Article

Sex differences in children with the 22q11 deletion syndrome

Publication Date

January 2009

Journal/Book Title/Conference

Psychiatry Research

Volume

in press

Abstract

High rates of psychiatric impairment in adults with 22q11DS suggest that behavioral trajectories of children with 22q11DS may provide critical etiologic insights. However past findings based on DSM disorders are extremely variable, moreover gender has not yet been examined. Dimensional CBCL ratings from 82 children, including 51 with the 22q11DS and 31 control siblings were analyzed. Strikingly consistent with rates of psychiatric impairment among affected adults, 25% percent of children with 22q11DS had high CBCL scores for Total Impairment, and 20% had high CBCL Internalizing Scale scores. Males accounted for 90% of high Internalizing scores and 67% of high Total Impairment scores. Attention and Social Problems were ubiquitous; more affected males than females (23% vs. 4%) scored high on Thought Problems.
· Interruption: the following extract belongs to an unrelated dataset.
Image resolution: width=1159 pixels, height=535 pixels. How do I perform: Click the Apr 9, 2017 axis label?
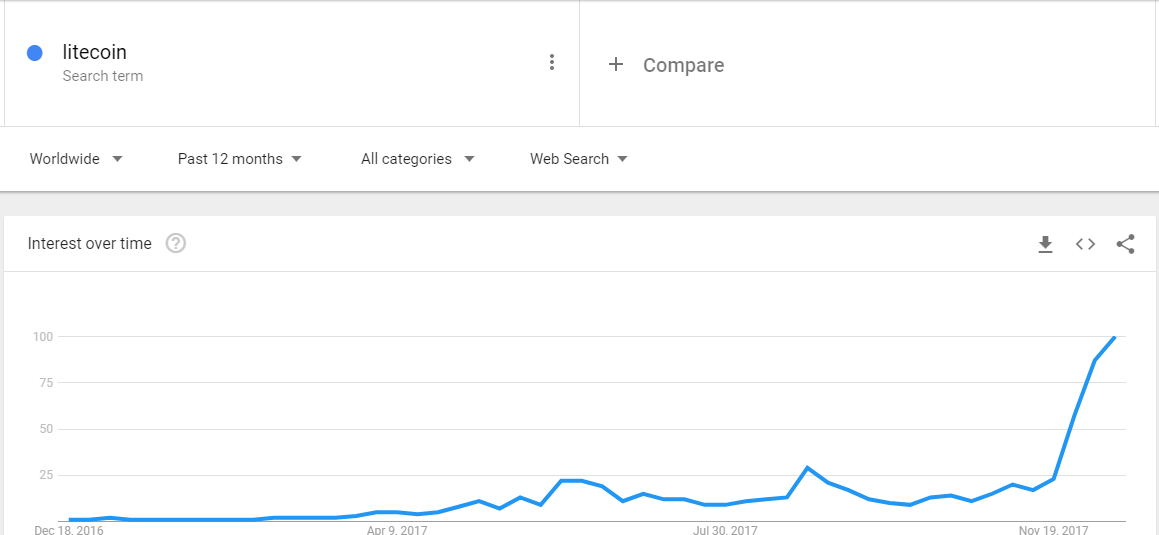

With regard to CBCL/DSM overlap, 20% of affected males as compared with 0 affected females had one or more high CBCL ratings in the absence of a DSM diagnosis. Behaviors of children with 22q11DS are characterized by marked gender differences when rated dimensionally, with significantly more males experiencing Internalizing and Thought Problems. Categorical diagnoses do not reflect behavioral gender differences in children with 22q11DS, and may miss significant behavior problems in 20% of affected males.